Santa Monica restaurant burns
A man stands in front of Sake House by Hikari, a Santa Monica restaurant, as it burned on May 31, 2020. Federal authorities announced that a San Fernando Valley man, not pictured above, pleaded guilty to possessing an unregistered destructive device that caused the fire.
(Wally Skalij / Los Angeles Times)

A San Fernando Valley man on Thursday admitted he set a Santa Monica restaurant on fire during a period of social unrest last year and pleaded guilty to a federal criminal charge stemming from the incident.

Micah Tillmon, 20, of West Hills entered the plea to one count of possession of an unregistered destructive device, according to the U.S. attorney’s office for the Central District of California.

According to his plea agreement filed in court, Tillmon went inside Sake House by Hikari, a popular Japanese restaurant on Santa Monica Boulevard, on May 31, 2020.

The downtown Santa Monica restaurant and other businesses in the area had closed for the day in anticipation that looters and vandals would use protests over a Minneapolis police officer’s killing of George Floyd as cover to wreak havoc.

In chaotic scenes broadcast live on television and over social media, police fired on protesters with rubber bullets and tear gas as looters broke into businesses.

“While inside the restaurant, Tillmon possessed and used an incendiary device to ignite a fire that rapidly grew, enveloped the entire restaurant space and spread to other areas of the building adjacent to the restaurant,” prosecutors said.

Security video from the restaurant showed Tillmon take “a red tube-shaped object from his jacket,” and put it behind a reception desk before walking away, according to law enforcement records filed in the case.
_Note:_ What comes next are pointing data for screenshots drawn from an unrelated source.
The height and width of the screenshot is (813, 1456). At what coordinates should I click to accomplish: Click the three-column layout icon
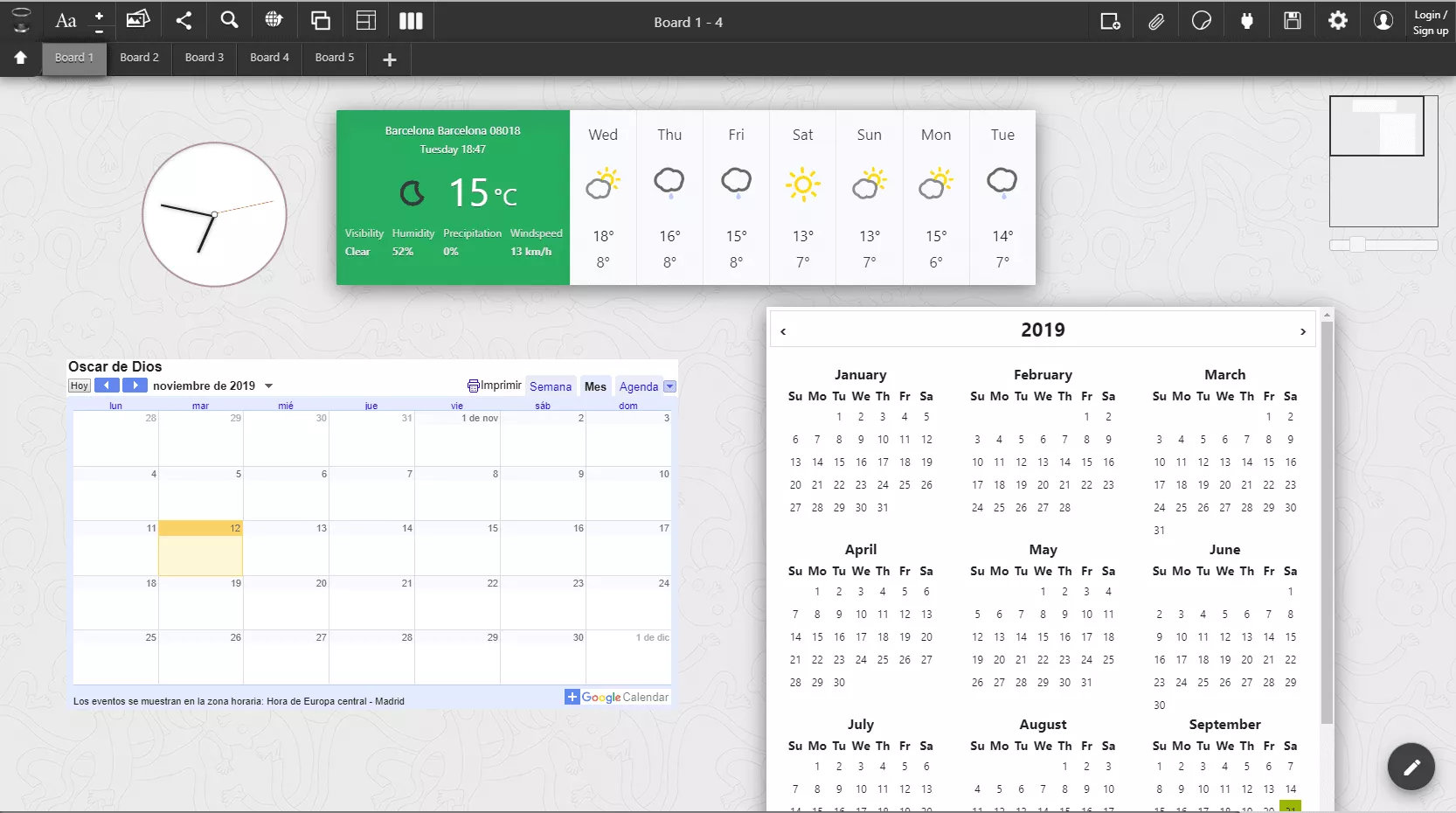411,21
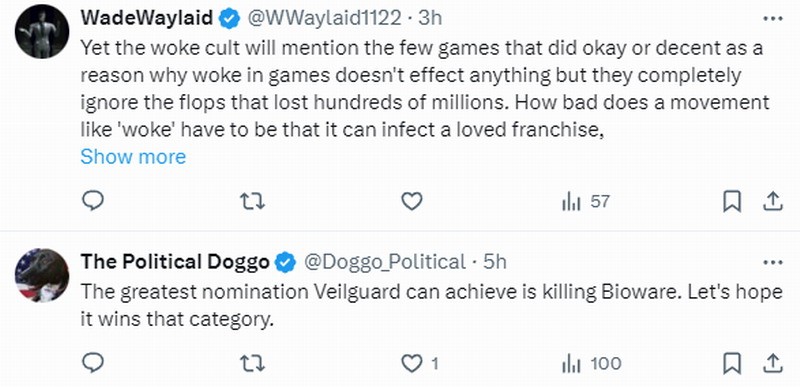Bookmark WadeWaylaid's tweet
Image resolution: width=800 pixels, height=387 pixels.
tap(732, 202)
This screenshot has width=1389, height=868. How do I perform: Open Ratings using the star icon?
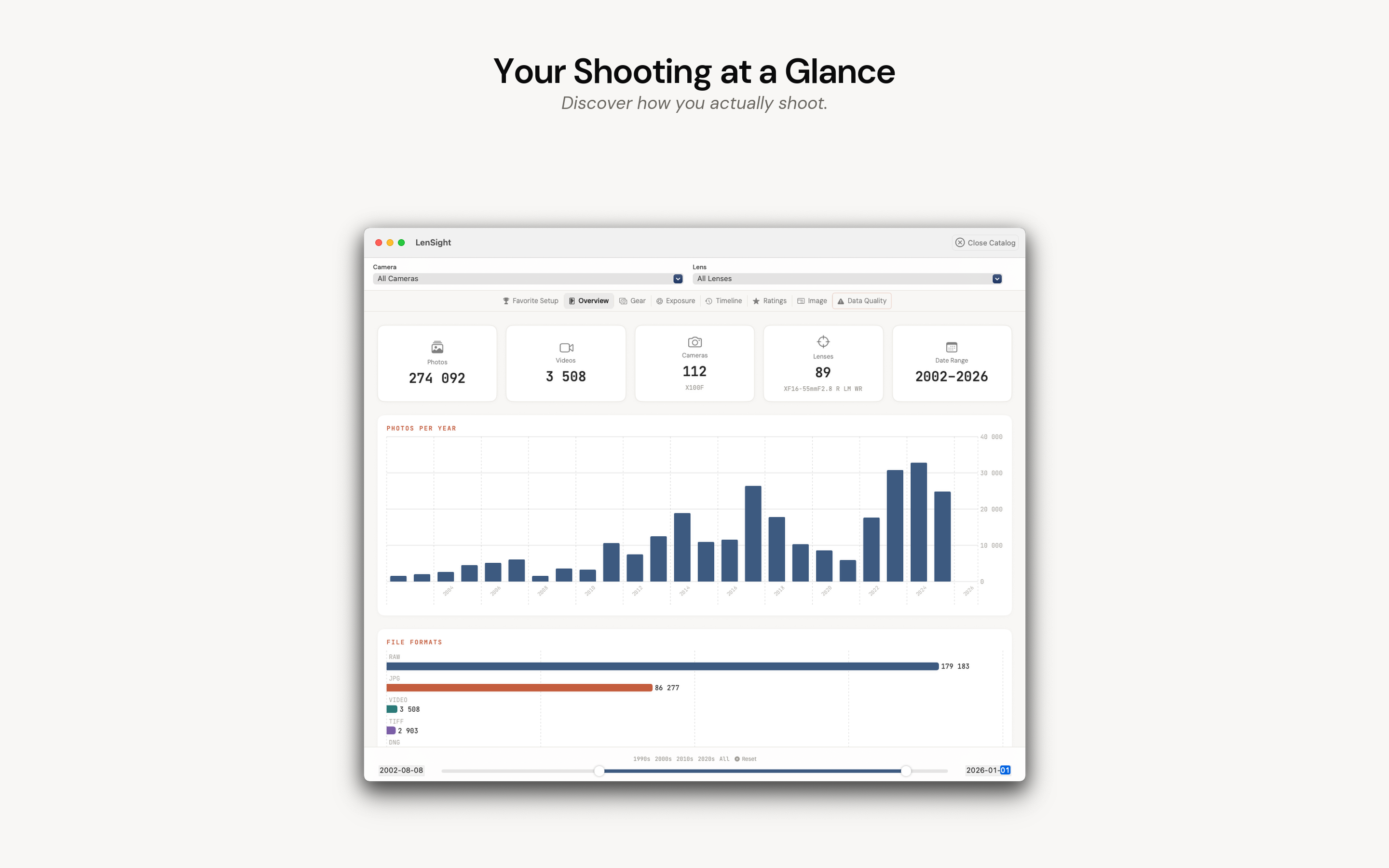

Fire erupted within seconds.

Carel Ale, an attorney from the federal public defender’s office who represented Tillmon, declined to comment.


Santa Monica firefighters responded to the scene, but they left before fully extinguishing the fire because of “safety concerns that accompanied the city’s civil unrest,” prosecutors wrote.

“As a result, [they] needed to return to the scene several times throughout the night to extinguish additional flare-ups. The restaurant has since permanently closed,” prosecutors added.

Santa Monica police detectives identified Tillmon as the suspect after reviewing security videos and social media posts, prosecutors said.

A video showing Tillmon’s white Ford Explorer parked next to the restaurant and then leaving soon after flames broke out helped link him to the crime, they said.

Tillmon is scheduled to be sentenced Dec. 6 by U.S. District Judge Michael W. Fitzgerald. He faces up to 10 years in prison.